EXTRACT TO READ >>
## START

The music industry was still using DRM at that time, and we all knew the problems with DRM. So to be customer friendly we decided that the shop needed to deliver MP3 audio files instead of one (or more) platform specific audio formats with DRM. As you know, MP3 cannot be copy protected and doesn’t support DRM. Instead, we developed a simple but effective way to personalize each MP3 file with info about the transaction, the name of the end user and the web shop that sold the audio book. This enabled us to locate the end user when an audio book is found on an illegal site or CD-ROM. The end users knew it worked like this and had no problem with it, so it worked like a reasonable deterrent.

We used all available tricks to add extra data in the mp3 file while keeping it compatible with the standard. Some data was visible (when you checked the file properties), but most were invisible to the end user. All personalisation took place dynamically after a valid order was registered. All mp3 files where then stored in a single ZIP container and a download link to this ZIP was presented to the end user. So essentially, every end user received a unique file with a personalized audio book. We registered the brand name BooXtream for this concept and technology.

After a couple of years, only very few of these audio books were found 'in the wild'. 99.9% of all pirated content was ripped from CD's. We presented this experience on a national eBook conference in 2010. After our keynote "Lessons learned with Social DRM", several publishers not only liked the idea, they also asked us if we could do the same with eBooks instead of audio books.

At that time there were only a few 'serious' eBook shops in The Netherlands, but we saw the potential. We were excited by the possibilities and opportunities of the market. We decided to create an SDK to watermark ePub eBooks, which evolved into the web service as we are now offering. We built BooXtream for eBooks based on the idea (concept) of adding as much 'invisible' data as possible to the files in an ePub, tightly integrated with a digital distribution and fulfillment platform, an easy to integrate web service (RESTful) and an attractive and simple price model (no upfront costs, only pay by use).

BooXtream for eBooks 1.0 was released in fall 2010 and was offered as a web service based standard solution. (FYI: Icontact still develops custom software solutions. The BooXtream brand and product was bootstrapped, like an internally funded start-up.) Our launching customer was a small forward looking publisher in the Netherlands, but eBook watermarking really took off when UK based Pottermore decided to use it for the Harry Potter eBooks in 2012. This really created headlines all over the industry.

How does the essence of your technology work?

The essence is that we add 'hidden' data to all files in an ePub eBook file while keeping the eBook 100% valid, using several different proprietary algorithms. Our technology offers two basic features: adding invisible watermarks and adding visible extra's like a personalized ex libris page, a personalized footer text at the end of every chapter or a personalized chapter at the end of the eBook. The invisible part is essentially a transactional watermark, creating unique files for every eBook and every end user..

Everything is configurable by our customers. BooXtream operates in real time, on transaction level, so our technology has to be integrated at the point of sale (where the actual distribution to the end user takes place).

There is no need to update any 'client software' when we update and improve our algorithms (as with Adobe DRM), which is possible because the eBooks are 100% valid and ePub compliant. In a technical sense, they are DRM free so they can be read by every e-reader and e-reading device out there.

## END

AVAILABLE DATA >>
## START

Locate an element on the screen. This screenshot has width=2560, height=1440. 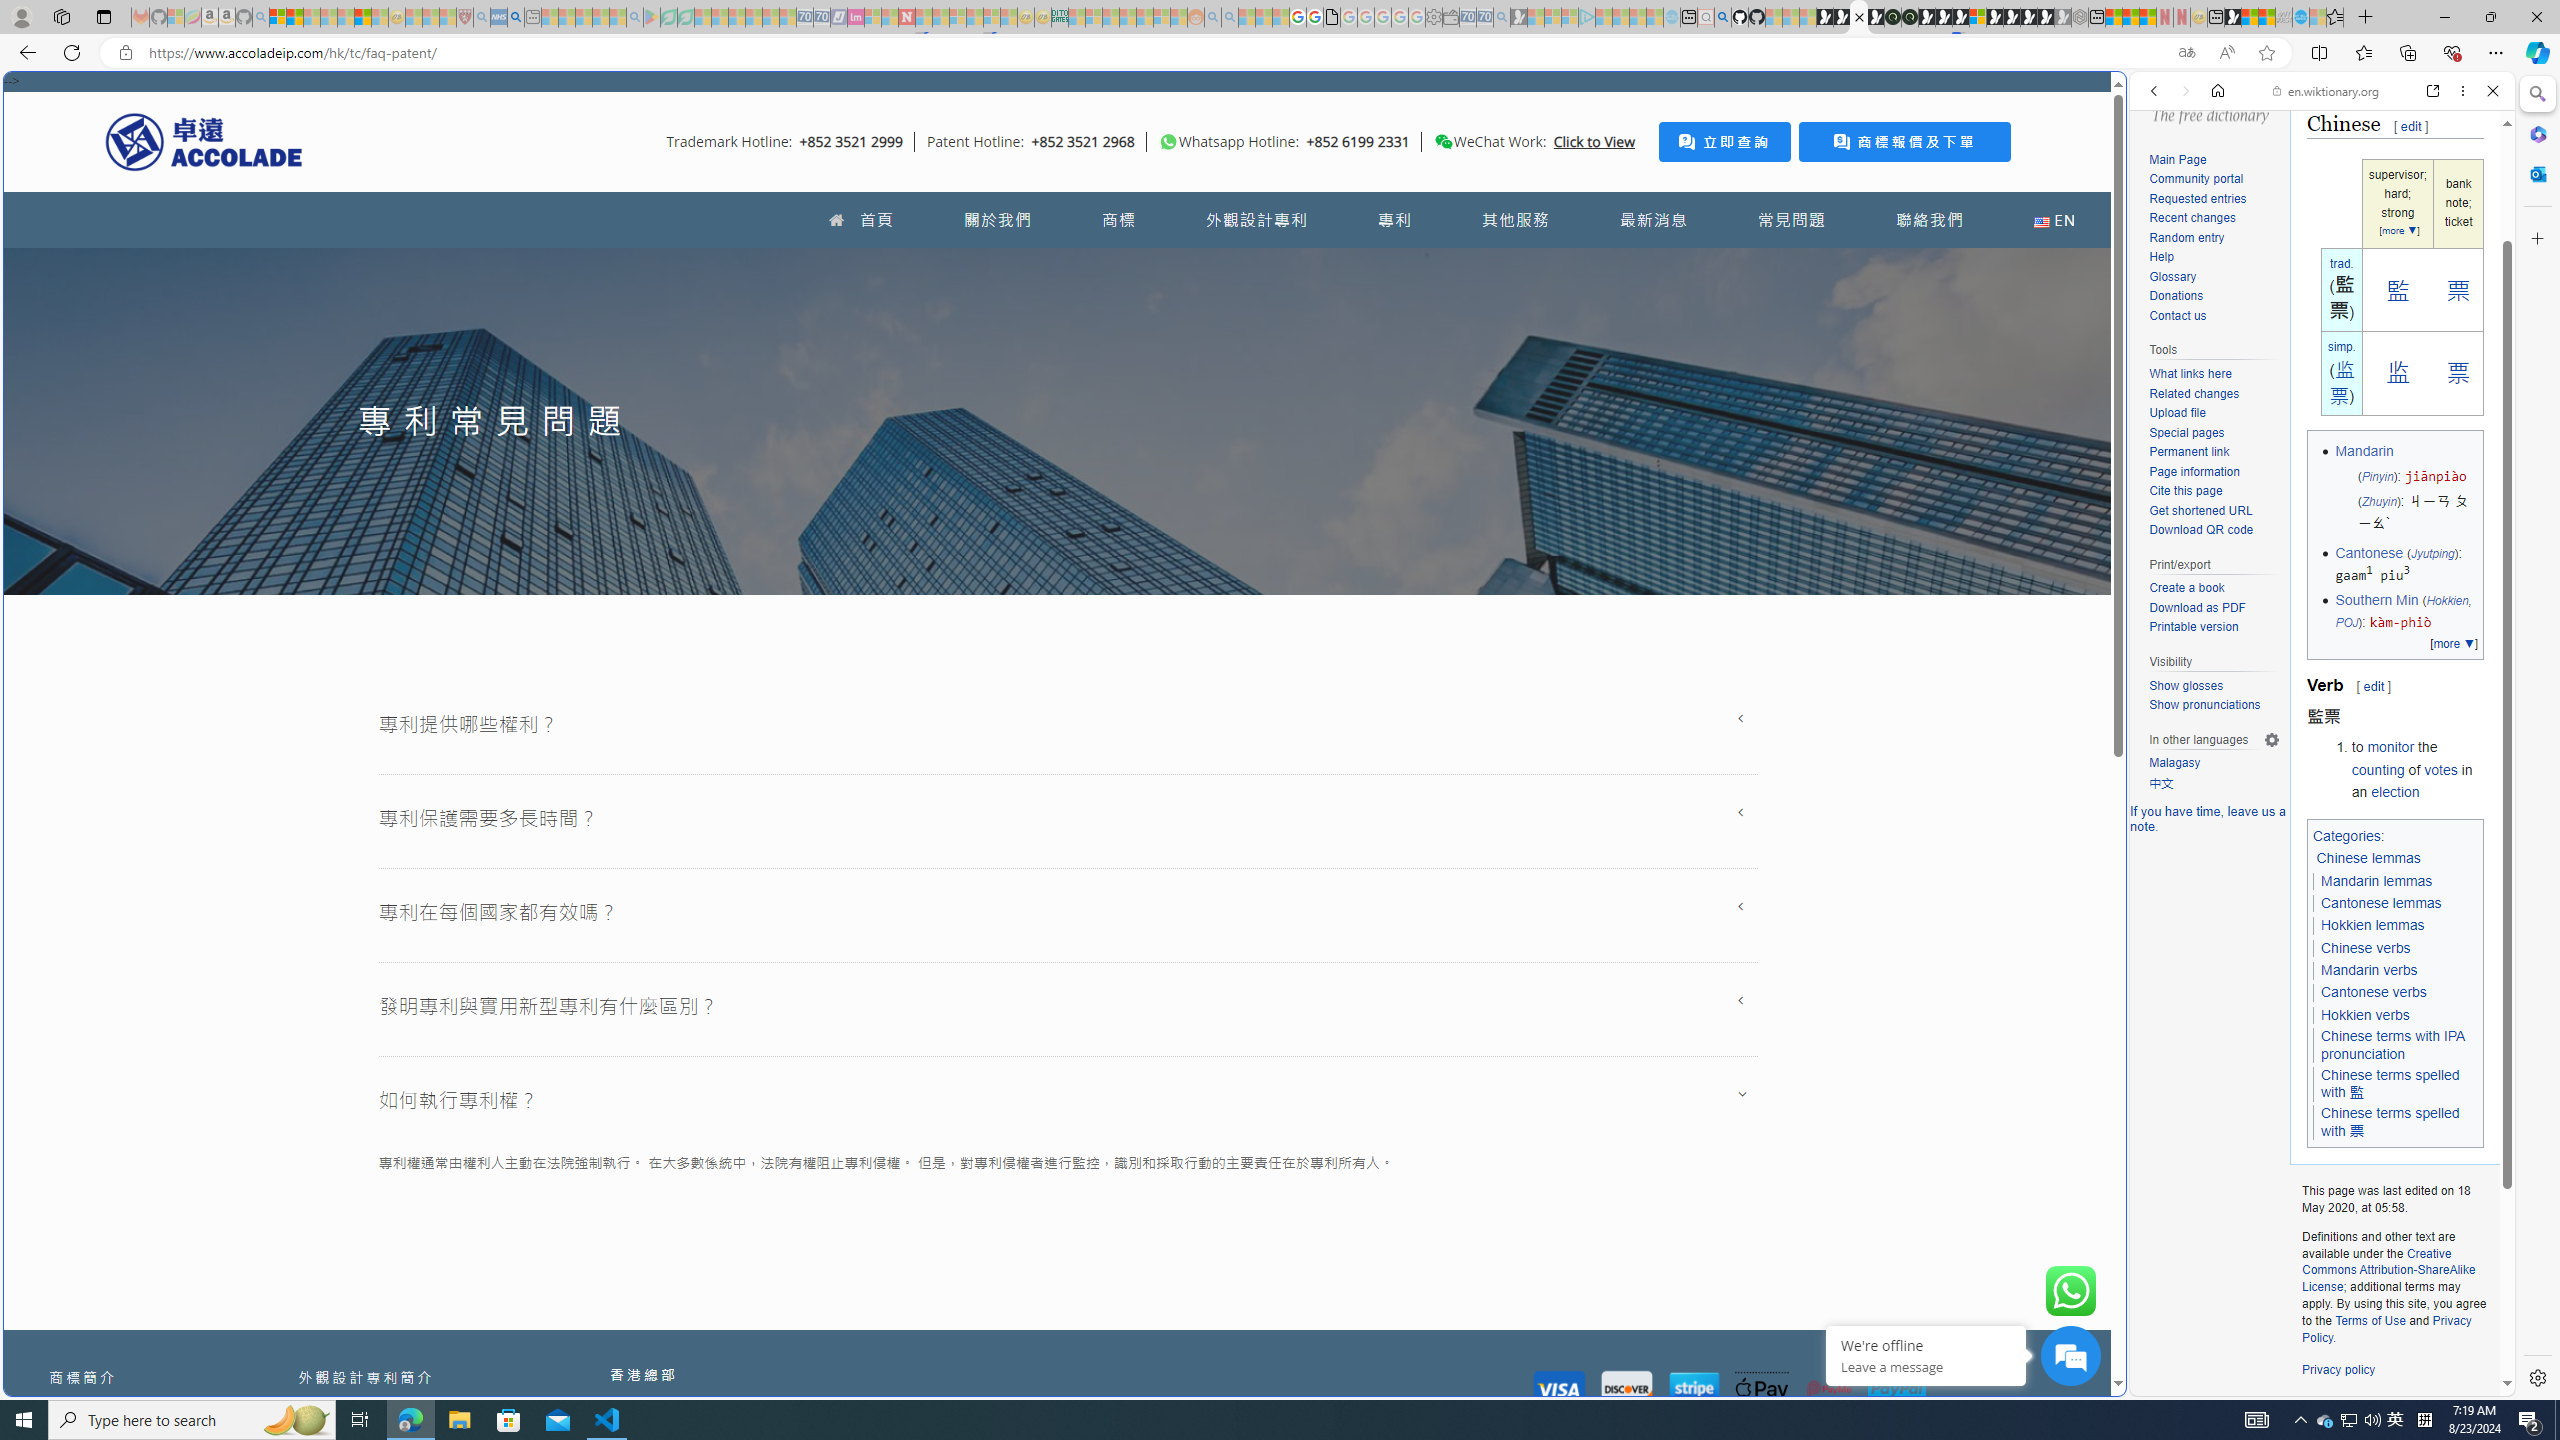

## END

PROBLEMS AND TASKS >>
[A] In the BooXtream text, when was BooXtream for eBooks 1.0 released?
[B] Name every visible extra that the BooXtream text says the technology can add to an eBook.
The listing has no connection to the BooXtream text.

THE ANSWERS >>
[A] Fall 2010.

[B]
- A personalized ex libris page
- A personalized footer text at the end of every chapter
- A personalized chapter at the end of the eBook